Ein-Blicke Juli 2021
Duisburg
«Romeo und Julia»
Wer Charles Gounods Vertonung des Shakespeare-Stoffes im Ohr hat, wird sich selbiges einigermaßen verwundert reiben. Diese Musik ist ganz anders: spröder, kühler, distanzierter, ja man könnte sagen: verschrobener. Und das mit Grund: Der Komponist heißt Boris Blacher, sein Stück stammt aus dem Jahr 1943. Und entheroisiert das Sujet grundlegend. Alle romantische Gefühlsseligkeit ist suspendiert, es dominiert ein schroffer, sarkastischer Dialogton.

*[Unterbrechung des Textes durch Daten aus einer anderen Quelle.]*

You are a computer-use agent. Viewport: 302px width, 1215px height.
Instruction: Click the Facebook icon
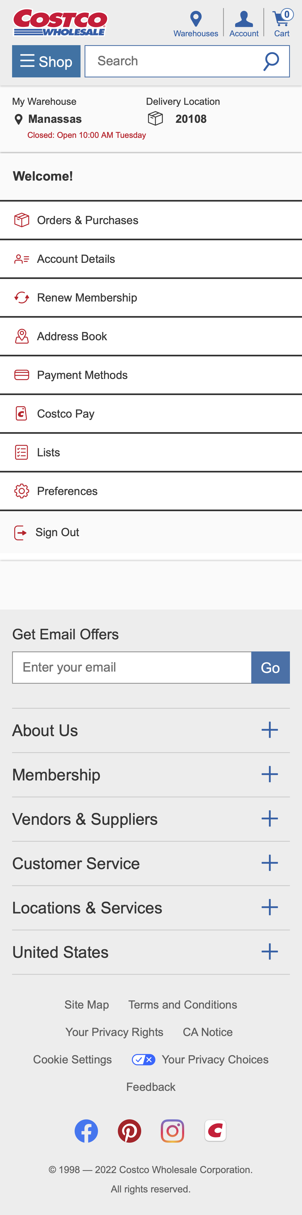(x=86, y=1131)
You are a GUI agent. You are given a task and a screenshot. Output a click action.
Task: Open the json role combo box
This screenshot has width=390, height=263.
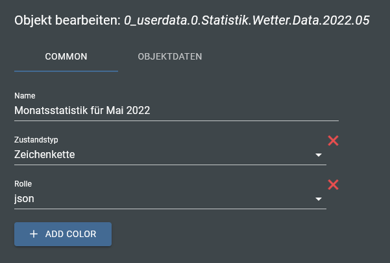coord(162,199)
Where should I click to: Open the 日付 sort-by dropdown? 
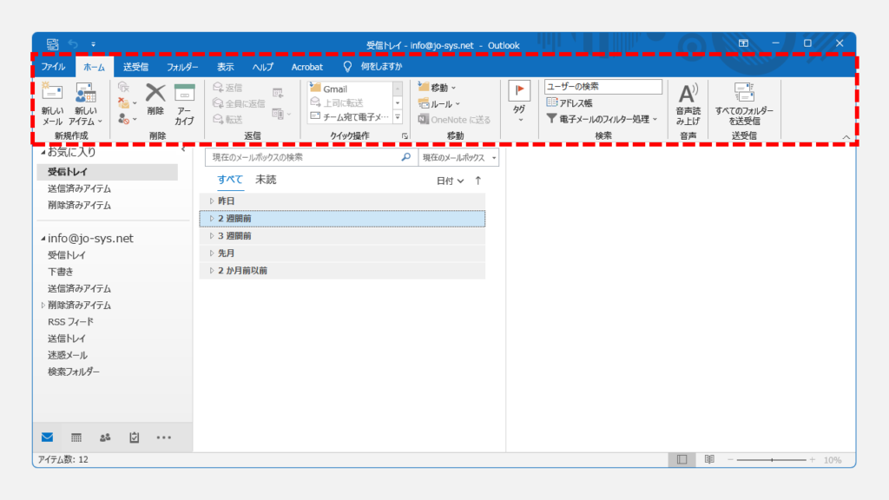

Das Opus entpuppt sich als ironischer Werkkommentar, als eine Art Palimpsest mit sperrigen Widerhaken. Entsprechend distanziert ist die Inszenierung. Schon während des Prologs tritt ein Narr in historischen Frauenkleidern an die Rampe, um uns auf das Folgende vorzubereiten. Sein Tonfall ist spöttisch, und so ist es auch der des Chores, der in antikisierender Art auf der höher gelegenen Galerie erscheint, um von dort das Drama unten zu betrachten und zu «bewerten». Die Gesten sind sparsam, das Interieur strahlt eine Nüchternheit aus, die jedes Pathos negiert. Und auch die beiden Protagonisten kommen sich nie so nahe, dass man befürchten müsste, sie würden einander wirklich berühren. Alles ergeht sich in Statik, ...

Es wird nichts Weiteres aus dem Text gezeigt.